J’ai ainsi passé le début de ce mois à dévorer « La plus secrète mémoire des hommes » de Mohamed Mbougar Sarr, paru en 2021 aux éditions Philippe Rey – Jimsaan et prix Goncourt 2021.
Je ne me précipite jamais sur la lecture des romans primés dès leur sortie. Souvent parce que je suis en pleine lecture d’autres textes. Aussi parce que je méfie toujours du battage médiatique qui accompagne les sorties littéraires surtout qu’aujourd’hui la prime va souvent aux textes « engagés » (engagés vers quoi d’ailleurs ?), qui traitent de la (vague) vogue sociétale (diversité, féminisme, LGBT, inceste, écologie, inclusivité…). La littérature est aujourd’hui moins importante que la cause qu’elle doit servir. Sinon, point d’intérêt ! Heureusement, le roman de Jean-Baptiste Andréa, « Veiller sur elle » primé au Goncourt cette année, échappe à cette mode calamiteuse.
Bref.
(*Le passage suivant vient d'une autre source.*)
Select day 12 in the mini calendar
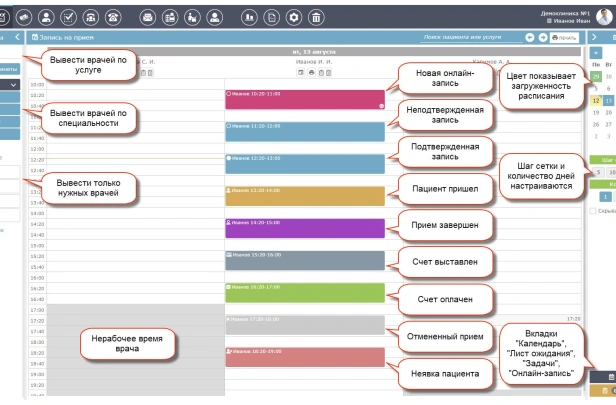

Quel texte étonnant, puissant que nous livre Mohamed Mbougar Sarr qui, par sa qualité littéraire, a largement mérité son prix Goncourt !
En 2018, un jeune écrivain sénégalais, Diégane Latyr Faye, découvre le manuscrit d’un ouvrage rédigé en 1938 par un mystérieux T.C Elimane, « Le labyrinthe de l’inhumain ». Ce livre est alors encensé par la critique – Elimane est qualifié de « Rimbaud nègre » - avant qu’elle ne s’aperçoive qu’il comprend des passages plagiés. Blessé, Elimane disparaît à jamais. Fasciné par l’auteur, Diégane décide de retracer son parcours qui le conduit à Paris, Amsterdam, en Argentine et au Sénégal. Pour ce faire, il rencontre des personnages attachants, singuliers, souvent des intellectuels africains, qui ont de près ou de loin fréquenté Elimane.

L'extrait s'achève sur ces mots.